Fe–N–C material, known for its high efficiency, cost-effectiveness, and environmental friendliness, is a promising electrocatalyst in the field of the oxygen reduction reaction (ORR). However, the influence of defects and coordination structures on the catalytic performance of Fe–N–C has not been completely elucidated. In our present investigation, based on density functional theory, we take an Fe adsorbed graphene structure containing a 5–8–5 divacancy (585DV) defect as a research model and investigate the influence of the coordination number of N atoms around Fe (Fe–N(x)C((4−x))) on the ORR electrocatalyst behavior in alkaline conditions. We find that the Fe–N(4) structure exhibits superior ORR catalytic performance than other N coordination structures Fe–N(x)C(4−x) (x = 0–3).
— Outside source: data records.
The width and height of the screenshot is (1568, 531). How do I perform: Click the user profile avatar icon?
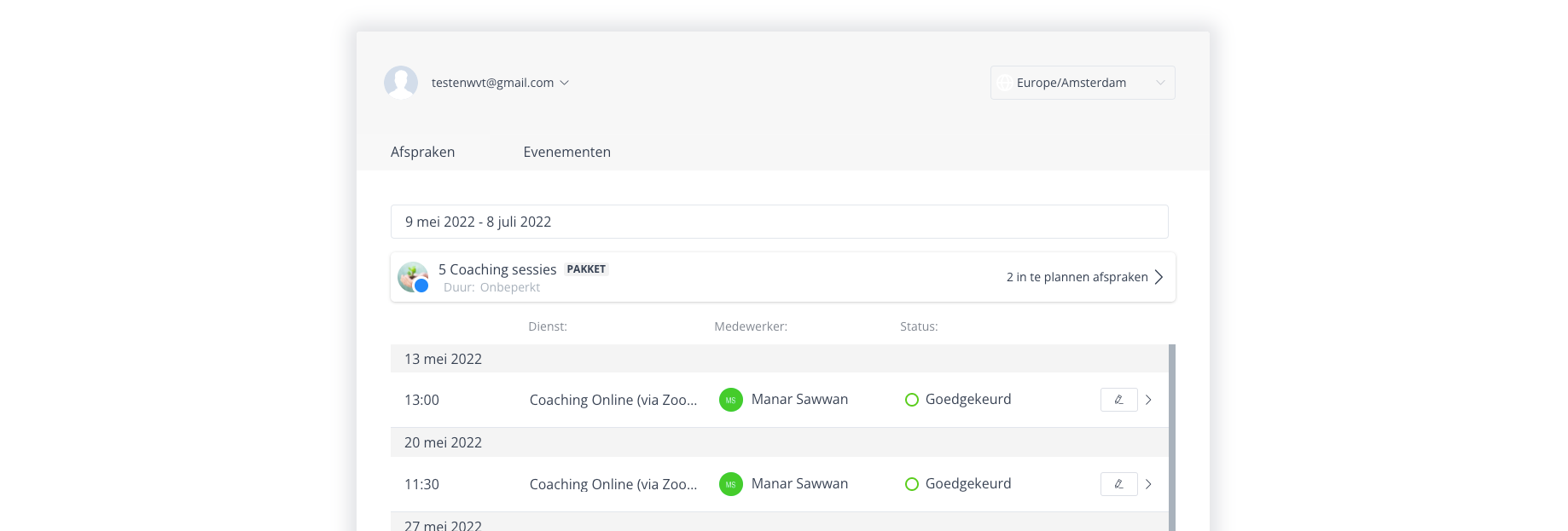pyautogui.click(x=401, y=83)
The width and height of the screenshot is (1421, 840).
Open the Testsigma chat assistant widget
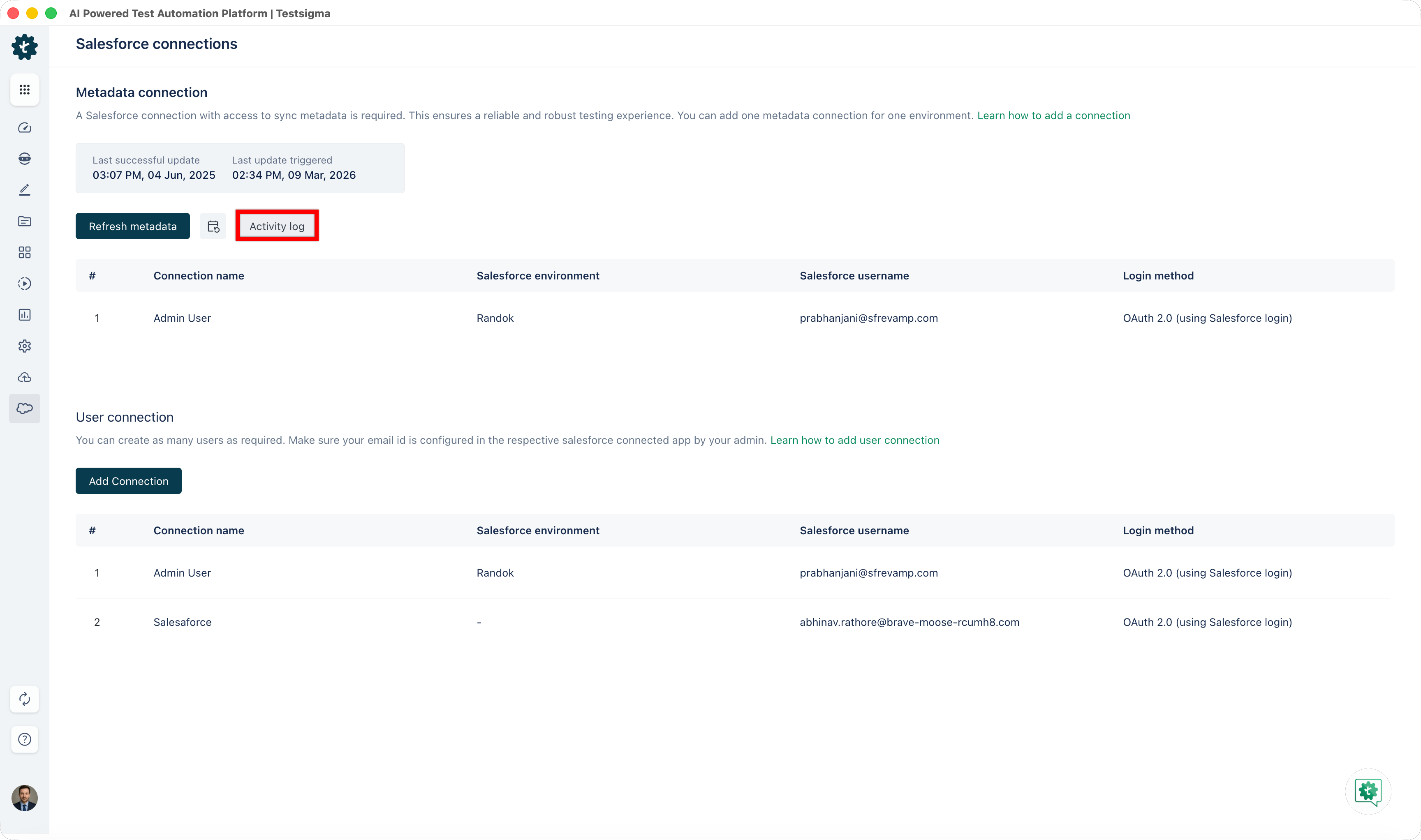1368,792
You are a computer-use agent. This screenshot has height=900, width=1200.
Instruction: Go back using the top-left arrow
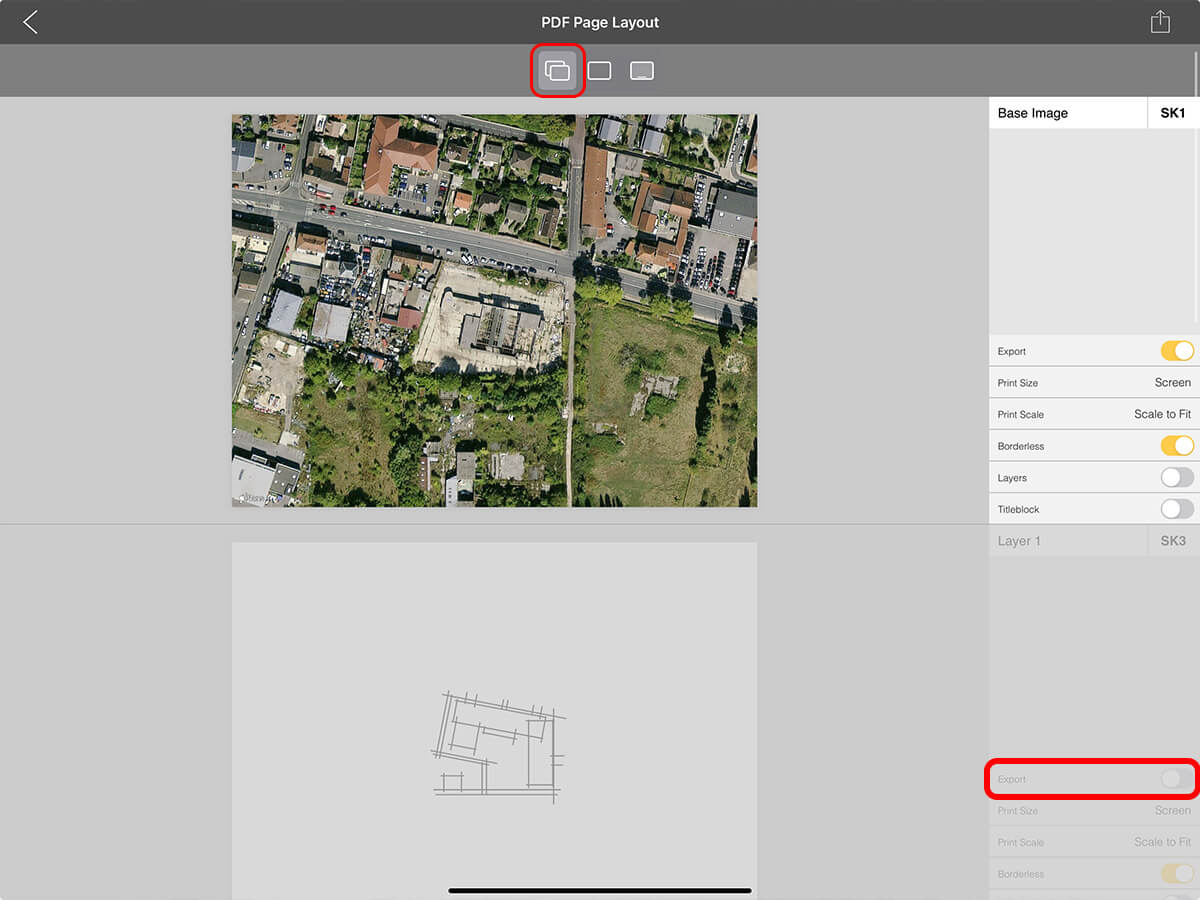tap(30, 22)
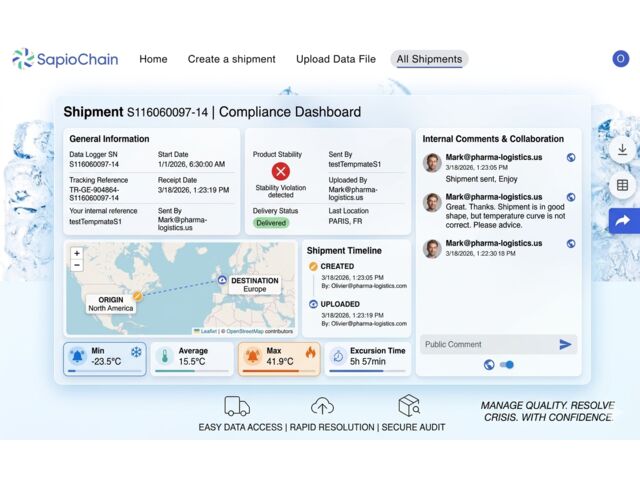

We explore the reasons for the improved catalytic performance through electronic structure analysis and find that as the N coordination number in the Fe–N(x)C((4−x)) structure increases, the magnetic moment of the Fe single atom decreases. This reduction is conducive to the ORR catalytic performance, indicating that a lower magnetic moment is more favorable for the catalytic process of the ORR within the Fe–N(x)C((4−x)) structure. This study is of great significance for a deeper understanding of the structure–performance relationship in catalysis, as well as for the development of efficient ORR catalysts.